What are the differences and how to use the kill, pkill and killall commands
October 30, 2021
How to shutdown a process by process id
Each of the kill, pkill and killall commands are used to stop processes in Linux. In “How to use ps command to monitor Linux processes”, we looked at a number of ways to identify processes, including name, command, user, and terminal. We also looked at ways to identify processes by their dynamic attributes such as CPU and memory usage.
One way or another, we can define the processes that are running. Knowing their process ID, we can (if needed) stop any of these processes with the kill command. If we wanted to kill process 898, we would use this format:
sudo kill 898
Please be aware that in some cases the process will not terminate and will not display any errors or warnings. In fact, this command is a “recommendation”, it “asks” the process to exit. See the article “Why doesn't the kill command kill the process?” for details.
How to disable a process knowing its name
The pkill command allows you to kill processes by name. Make sure you define the correct process! This command will end the top process.
sudo pkill top
How to stop multiple processes by name
If you have multiple copies of a process running, or the process spawned multiple child processes (as Google Chrome can do), how can you shutdown them all? It's just as easy. We are using the killall command.

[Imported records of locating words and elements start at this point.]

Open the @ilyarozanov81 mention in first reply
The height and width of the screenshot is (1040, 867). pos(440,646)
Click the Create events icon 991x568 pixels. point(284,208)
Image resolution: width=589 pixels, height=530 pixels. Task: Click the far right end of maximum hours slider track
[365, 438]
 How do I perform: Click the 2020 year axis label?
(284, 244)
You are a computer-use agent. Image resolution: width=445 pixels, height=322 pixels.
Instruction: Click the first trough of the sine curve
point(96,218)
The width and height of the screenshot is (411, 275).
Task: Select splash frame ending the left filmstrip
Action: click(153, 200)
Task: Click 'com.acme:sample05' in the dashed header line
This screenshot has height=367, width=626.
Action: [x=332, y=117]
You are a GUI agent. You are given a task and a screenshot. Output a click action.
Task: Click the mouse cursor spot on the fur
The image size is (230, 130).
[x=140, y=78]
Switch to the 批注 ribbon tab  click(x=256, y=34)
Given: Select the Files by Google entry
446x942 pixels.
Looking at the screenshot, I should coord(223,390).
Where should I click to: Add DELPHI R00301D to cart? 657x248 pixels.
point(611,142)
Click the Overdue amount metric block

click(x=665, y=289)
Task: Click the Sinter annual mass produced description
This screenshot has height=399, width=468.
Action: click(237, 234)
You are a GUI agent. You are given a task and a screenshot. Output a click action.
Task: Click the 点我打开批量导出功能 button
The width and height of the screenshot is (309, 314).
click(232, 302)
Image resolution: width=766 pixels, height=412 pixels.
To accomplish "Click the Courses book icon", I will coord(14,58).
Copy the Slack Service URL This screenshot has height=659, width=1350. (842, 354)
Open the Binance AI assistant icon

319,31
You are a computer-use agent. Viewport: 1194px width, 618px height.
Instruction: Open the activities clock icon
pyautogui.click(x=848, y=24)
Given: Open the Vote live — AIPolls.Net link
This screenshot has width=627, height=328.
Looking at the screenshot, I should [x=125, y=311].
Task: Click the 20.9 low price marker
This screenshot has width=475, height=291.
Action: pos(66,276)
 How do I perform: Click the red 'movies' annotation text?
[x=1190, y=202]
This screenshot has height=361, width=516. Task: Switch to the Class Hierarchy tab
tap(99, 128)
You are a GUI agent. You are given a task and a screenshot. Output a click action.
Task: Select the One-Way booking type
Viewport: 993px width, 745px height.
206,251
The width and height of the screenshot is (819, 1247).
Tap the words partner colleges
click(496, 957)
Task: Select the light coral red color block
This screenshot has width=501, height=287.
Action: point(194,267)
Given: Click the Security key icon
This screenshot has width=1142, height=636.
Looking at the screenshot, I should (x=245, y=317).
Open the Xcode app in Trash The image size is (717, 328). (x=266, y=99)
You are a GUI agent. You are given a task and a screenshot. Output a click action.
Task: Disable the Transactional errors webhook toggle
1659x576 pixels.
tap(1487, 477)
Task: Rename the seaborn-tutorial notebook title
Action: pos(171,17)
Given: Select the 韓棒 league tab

We have two instances of top running:
ps -e | grep top
We can terminate both of them with this command:
sudo killall top
This time no response means no problem, that is, both of these processes have been stopped.
Before killing the process
Make sure it's the one you want and make sure it doesn't cause any problems. In particular, it is worth checking this with the ps command running with the -H and --forest options to make sure there are no important child processes that you forgot about. See “How to use ps command to monitor Linux processes” for details.